TREM2 deficiency aggravates neuroinflammatory response and cognitive impairment via disease-associated microglia in Parkinson's disease models

Abstract

This study explores whether Triggering Receptor Expressed on Myeloid Cells 2 (TREM2) regulates the distinct disease-related microglia (DAM) phenotype and exerts a protective role in cognitive impairment in Parkinson's disease (PD). Adeno-associated virus carrying TREM2 shRNA (AAV-TREM2-shRNA) was injected into the bilateral hippocampus of the A53T α-Synuclein (α-Syn) transgenic PD mouse model; Additionally, lentivirus was transduced into BV2 microglial cells to knock out the expression of TREM2, which were subsequently stimulated with α-Syn preformed fibrils (PFF).

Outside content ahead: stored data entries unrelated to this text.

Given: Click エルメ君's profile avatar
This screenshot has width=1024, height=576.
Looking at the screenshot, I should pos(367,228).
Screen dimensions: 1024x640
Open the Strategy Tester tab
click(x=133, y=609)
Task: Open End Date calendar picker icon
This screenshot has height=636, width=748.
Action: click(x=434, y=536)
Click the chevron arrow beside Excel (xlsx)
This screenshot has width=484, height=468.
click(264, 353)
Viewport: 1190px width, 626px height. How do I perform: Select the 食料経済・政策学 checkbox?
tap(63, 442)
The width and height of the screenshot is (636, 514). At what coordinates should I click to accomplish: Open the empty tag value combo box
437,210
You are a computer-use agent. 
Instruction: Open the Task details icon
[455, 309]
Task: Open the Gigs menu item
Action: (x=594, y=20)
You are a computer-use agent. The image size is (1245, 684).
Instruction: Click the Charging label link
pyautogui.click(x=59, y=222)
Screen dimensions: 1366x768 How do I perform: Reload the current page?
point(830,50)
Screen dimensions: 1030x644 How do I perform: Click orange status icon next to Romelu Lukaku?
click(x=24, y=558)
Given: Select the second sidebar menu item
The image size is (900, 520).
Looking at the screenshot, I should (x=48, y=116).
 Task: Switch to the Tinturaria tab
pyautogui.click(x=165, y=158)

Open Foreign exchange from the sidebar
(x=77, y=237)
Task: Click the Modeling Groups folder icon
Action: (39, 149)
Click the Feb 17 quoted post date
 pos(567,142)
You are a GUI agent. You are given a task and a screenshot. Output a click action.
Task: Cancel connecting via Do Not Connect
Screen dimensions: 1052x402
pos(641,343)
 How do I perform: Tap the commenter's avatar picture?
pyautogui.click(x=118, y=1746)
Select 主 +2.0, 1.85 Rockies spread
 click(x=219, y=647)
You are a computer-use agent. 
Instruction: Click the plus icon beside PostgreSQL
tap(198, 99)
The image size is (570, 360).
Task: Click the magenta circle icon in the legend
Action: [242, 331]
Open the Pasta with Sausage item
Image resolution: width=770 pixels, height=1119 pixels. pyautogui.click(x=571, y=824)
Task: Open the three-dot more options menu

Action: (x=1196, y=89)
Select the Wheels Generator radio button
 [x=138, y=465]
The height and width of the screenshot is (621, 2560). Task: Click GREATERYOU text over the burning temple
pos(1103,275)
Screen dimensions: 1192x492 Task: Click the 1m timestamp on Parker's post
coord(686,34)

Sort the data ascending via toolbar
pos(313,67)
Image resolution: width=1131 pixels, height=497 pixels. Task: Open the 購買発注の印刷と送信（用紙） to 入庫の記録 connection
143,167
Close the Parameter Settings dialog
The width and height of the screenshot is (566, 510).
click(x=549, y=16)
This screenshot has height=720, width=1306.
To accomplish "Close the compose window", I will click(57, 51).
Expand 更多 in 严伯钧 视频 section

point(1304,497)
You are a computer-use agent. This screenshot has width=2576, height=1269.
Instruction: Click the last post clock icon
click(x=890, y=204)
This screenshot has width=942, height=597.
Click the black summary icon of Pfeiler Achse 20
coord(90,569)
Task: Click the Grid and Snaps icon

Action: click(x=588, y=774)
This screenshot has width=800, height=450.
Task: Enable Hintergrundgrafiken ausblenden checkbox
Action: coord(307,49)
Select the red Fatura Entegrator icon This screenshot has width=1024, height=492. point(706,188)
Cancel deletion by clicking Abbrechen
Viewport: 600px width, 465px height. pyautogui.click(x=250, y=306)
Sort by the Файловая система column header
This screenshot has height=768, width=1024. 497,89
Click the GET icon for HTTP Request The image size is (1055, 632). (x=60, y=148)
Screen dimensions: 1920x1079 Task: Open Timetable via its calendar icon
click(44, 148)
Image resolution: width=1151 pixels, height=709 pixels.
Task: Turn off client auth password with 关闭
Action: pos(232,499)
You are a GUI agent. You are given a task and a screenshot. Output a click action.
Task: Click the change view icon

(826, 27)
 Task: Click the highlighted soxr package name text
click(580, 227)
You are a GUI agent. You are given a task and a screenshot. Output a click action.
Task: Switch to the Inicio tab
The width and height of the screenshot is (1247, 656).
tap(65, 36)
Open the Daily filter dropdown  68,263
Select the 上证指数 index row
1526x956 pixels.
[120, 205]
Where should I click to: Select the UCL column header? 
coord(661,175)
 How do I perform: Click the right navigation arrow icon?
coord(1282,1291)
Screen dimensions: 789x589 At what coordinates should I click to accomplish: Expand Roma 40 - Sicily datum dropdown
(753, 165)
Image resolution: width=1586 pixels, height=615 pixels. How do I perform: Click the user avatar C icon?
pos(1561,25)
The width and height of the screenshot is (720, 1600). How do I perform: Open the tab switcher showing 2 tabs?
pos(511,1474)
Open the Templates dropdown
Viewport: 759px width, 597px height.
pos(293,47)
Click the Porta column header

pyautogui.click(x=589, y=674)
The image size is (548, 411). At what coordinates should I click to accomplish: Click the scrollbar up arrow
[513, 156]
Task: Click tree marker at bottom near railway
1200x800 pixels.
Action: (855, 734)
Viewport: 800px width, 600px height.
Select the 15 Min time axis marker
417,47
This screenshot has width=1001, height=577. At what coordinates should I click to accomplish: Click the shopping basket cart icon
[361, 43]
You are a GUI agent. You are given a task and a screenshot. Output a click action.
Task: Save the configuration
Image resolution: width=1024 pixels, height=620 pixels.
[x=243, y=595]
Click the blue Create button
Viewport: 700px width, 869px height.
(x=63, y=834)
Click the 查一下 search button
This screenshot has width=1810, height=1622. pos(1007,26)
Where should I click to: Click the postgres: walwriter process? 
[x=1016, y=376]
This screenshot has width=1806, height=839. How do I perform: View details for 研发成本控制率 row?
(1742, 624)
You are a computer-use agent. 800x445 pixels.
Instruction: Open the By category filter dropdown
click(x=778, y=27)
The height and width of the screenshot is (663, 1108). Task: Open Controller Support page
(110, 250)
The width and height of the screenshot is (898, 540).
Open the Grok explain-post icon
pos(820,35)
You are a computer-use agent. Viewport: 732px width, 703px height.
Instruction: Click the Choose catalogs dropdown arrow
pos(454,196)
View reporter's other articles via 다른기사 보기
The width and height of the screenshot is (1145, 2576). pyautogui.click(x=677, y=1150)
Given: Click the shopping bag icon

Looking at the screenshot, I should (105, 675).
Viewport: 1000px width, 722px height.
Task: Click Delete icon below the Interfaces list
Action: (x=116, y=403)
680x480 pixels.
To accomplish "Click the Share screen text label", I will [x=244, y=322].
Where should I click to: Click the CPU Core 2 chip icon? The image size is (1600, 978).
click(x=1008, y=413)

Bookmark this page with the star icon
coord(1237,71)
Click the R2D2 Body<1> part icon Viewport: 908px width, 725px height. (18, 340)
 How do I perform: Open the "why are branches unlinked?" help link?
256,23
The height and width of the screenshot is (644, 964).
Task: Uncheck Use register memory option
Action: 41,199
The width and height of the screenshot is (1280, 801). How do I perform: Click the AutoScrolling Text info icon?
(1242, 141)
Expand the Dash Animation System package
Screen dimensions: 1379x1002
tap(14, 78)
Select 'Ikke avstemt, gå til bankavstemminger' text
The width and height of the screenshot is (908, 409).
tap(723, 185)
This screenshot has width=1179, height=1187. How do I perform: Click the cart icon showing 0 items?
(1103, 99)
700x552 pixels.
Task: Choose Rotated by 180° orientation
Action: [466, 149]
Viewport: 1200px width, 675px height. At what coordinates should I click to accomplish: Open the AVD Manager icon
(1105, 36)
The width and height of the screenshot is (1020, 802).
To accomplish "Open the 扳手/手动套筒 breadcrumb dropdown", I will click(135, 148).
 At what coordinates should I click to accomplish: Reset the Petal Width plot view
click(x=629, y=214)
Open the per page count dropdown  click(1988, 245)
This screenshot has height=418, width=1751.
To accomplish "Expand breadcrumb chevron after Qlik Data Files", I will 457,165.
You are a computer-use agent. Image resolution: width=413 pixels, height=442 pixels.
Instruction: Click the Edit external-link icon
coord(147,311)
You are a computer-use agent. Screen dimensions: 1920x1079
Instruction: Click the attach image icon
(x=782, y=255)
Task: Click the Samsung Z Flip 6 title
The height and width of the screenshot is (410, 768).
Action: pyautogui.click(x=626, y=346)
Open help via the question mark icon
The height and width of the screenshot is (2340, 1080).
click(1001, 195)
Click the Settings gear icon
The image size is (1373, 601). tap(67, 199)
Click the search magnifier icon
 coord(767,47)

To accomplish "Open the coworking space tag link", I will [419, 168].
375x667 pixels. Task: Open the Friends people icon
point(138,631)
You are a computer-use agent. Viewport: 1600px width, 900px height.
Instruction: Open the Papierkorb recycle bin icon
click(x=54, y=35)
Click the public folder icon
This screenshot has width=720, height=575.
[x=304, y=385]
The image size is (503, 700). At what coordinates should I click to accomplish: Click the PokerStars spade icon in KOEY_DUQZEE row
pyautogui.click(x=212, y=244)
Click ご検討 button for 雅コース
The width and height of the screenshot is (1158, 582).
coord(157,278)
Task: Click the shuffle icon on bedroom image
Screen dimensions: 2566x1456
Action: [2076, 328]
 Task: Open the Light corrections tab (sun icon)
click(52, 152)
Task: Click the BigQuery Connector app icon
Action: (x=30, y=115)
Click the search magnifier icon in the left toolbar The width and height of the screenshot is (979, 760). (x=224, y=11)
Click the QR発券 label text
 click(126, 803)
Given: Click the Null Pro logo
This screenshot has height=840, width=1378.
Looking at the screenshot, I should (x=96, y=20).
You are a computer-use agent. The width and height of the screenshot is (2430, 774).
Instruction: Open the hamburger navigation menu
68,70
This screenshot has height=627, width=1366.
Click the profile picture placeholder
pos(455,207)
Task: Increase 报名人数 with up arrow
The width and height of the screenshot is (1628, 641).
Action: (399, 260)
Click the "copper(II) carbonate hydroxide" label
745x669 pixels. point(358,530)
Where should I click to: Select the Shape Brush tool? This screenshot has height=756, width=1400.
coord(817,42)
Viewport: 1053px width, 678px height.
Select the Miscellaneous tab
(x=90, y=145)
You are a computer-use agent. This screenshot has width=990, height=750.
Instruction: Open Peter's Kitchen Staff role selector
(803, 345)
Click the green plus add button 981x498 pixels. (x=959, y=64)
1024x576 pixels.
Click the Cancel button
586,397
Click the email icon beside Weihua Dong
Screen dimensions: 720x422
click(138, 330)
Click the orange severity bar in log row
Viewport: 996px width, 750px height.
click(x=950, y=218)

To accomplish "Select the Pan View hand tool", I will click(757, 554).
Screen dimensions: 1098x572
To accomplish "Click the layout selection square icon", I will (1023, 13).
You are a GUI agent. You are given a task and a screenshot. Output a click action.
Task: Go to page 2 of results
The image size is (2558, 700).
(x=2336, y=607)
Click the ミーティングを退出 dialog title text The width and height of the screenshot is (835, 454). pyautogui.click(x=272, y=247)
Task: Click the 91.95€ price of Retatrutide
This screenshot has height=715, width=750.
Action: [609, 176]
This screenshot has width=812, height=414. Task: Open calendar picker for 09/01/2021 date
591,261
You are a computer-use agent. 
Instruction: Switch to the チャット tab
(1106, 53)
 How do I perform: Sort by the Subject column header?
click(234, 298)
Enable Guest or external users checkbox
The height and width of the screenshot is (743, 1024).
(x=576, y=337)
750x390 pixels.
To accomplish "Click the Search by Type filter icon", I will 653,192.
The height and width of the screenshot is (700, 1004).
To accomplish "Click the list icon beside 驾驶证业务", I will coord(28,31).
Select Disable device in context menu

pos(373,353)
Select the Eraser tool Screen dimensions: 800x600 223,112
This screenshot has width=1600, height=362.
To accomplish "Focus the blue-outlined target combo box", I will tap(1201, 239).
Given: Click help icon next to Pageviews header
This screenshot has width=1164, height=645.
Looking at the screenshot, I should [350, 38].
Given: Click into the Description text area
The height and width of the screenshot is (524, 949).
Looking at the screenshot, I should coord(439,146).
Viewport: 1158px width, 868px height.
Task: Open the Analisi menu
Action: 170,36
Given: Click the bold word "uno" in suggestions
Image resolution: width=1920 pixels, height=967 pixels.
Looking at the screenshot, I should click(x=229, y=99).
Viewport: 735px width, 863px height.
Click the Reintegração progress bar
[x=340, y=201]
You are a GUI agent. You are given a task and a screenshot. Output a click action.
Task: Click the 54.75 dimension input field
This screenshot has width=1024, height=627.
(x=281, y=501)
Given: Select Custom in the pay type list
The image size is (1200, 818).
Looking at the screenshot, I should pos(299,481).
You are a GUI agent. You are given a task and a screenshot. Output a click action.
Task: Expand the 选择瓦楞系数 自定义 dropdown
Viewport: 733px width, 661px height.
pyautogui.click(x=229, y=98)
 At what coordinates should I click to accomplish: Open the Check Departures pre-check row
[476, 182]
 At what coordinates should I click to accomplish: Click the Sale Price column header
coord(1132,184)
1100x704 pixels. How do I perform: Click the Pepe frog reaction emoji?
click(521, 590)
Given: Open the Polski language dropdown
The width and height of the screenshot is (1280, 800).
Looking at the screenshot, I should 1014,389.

Furthermore, cognitive status of mice, α-Syn aggregation, microglia status, expression of inflammatory factors, pro-inflammatory and anti-inflammatory DAM markers, MAPK and NF- κB pathway activation status and neuron apoptosis were evaluated. TREM2 deficiency induced cognitive impairment in A53T α-Syn PD mice by decreased performance in the novel objective recognition and Morris water maze tests. TREM2 knockdown resulted in synaptic loss, microglial activation, increased inflammatory factors, and MAPK and NF- κB pathway activation in the hippocampus of mice. In vitro, TREM2 deficiency exacerbated the inflammatory response of BV2 cells stimulated by α-Syn PFF by inhibiting anti-inflammatory DAM, and promoting neuronal apoptosis and Ser129-phosphorylation of α-Syn. TREM2 knockdown also promoted pro-inflammatory DAM activation and increased inflammatory factors expression via the ERK1/2 signaling pathway. Our findings suggest that TREM2 plays a protective role in cognitive impairment and promotes anti-inflammatory DAM activation via the ERK1/2 signaling pathway in PD mice, providing novel insight into the immunopathogenesis of cognitive impairments in PD.